The Boolean model is an idealized model. In practical applications, sensor nodes have difficulty achieving full step type sensing; therefore, the probability model is more practical. The deployment of probabilistic sensing model mostly focuses on the random deployment. Jiang et al. [12] proposed a k-coverage distributed algorithm based on probability model to construct k working covers that provided probabilistic k-coverage for the whole target region. Li et al. [13] proposed a direction adjustable linear model, which was basic on the direction adjustable sensing model. A probabilistic sensing model for directional sensor node was designed in [14] based on the existing directional sensing models which were always affected by uncertain sensing ability on their edges of two sides. In [15], a node deployment scheme was presented based on the perceived probability model for the wireless network nodes which were randomly deployed. Sun et al. [16] proposed enhanced coverage algorithm to present the coverage probability of sensor nodes and the solution of expected values for coverage quality. The sector area formed when moving target nodes pass sensor nodes; it cannot be used on the fixed node deployment.
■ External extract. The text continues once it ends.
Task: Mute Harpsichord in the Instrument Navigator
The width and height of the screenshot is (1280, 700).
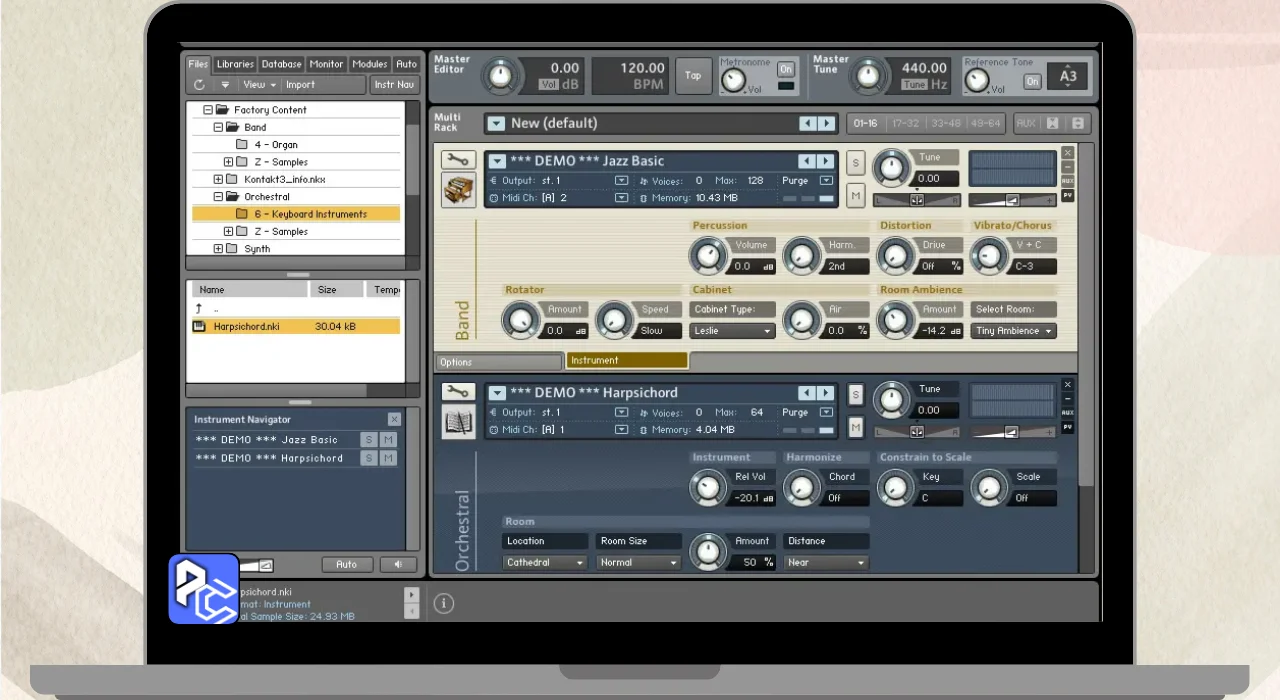Action: coord(388,458)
Random deployment is more economical and applicable; however, it cannot cover the monitoring region completely. It is generally applicable to the observation environment which does not strictly demand coverage. For a relatively fixed network status or application environment, node position information, and the node density which is known, the deterministic deployment commonly is used. Currently, there is less study about deterministic deployment of directional sensor. In [17], put forward a method for optimal deterministic deployment of target coverage. The target coverage does not guarantee the monitoring area to be covered completely. In order to obtain the integral monitoring information, area covering deterministic deployment should be investigated. Guo et al. [18] proposed a deterministic sensor node deployment method to use the least nodes to achieve the target coverage, using the least sensing probability with which a node can sense a target as the measure of the whole coverage level. The 0 and 1 were chosen as the limit of the perceived probability, respectively.
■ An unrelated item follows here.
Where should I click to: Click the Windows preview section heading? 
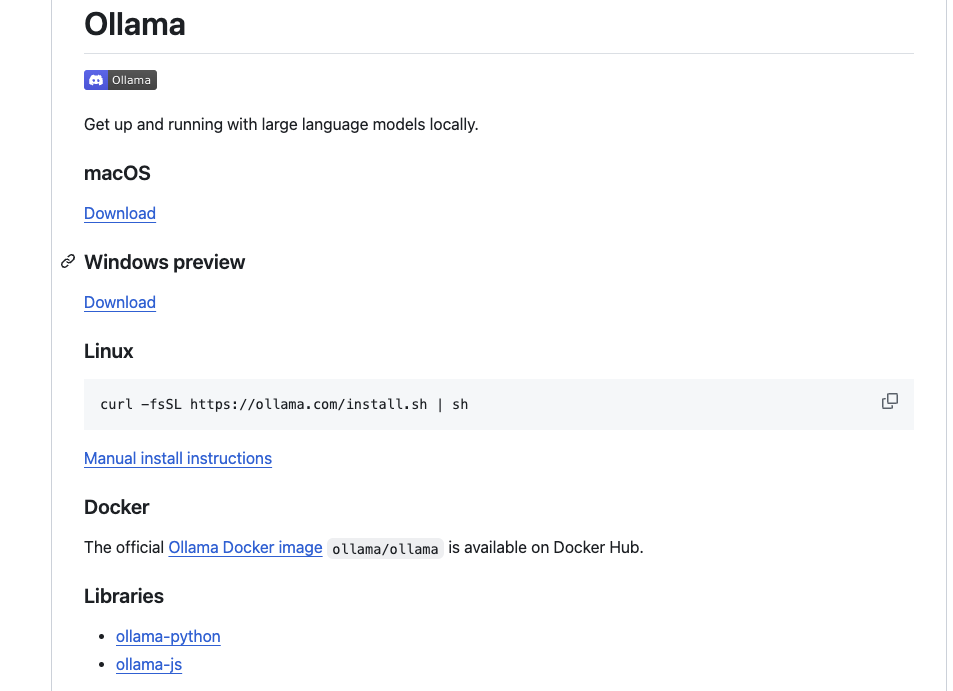click(165, 262)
At present, little work has been done on probability model of deterministic deployment in area coverage of friendly accessible environment; the normalization algorithm cannot guarantee obtaining complete monitoring information when using probability model, so the study on the probability model of deterministic deployment has an urgent demand. In this paper, on the basis of satisfying the node communication, the deployment of probability perceived model of wireless image sensor node is investigated. In order to obtain effective quality information of the monitoring area, we optimize the limit of the perceived probability and provide an improved algorithm to improve the perceived probability.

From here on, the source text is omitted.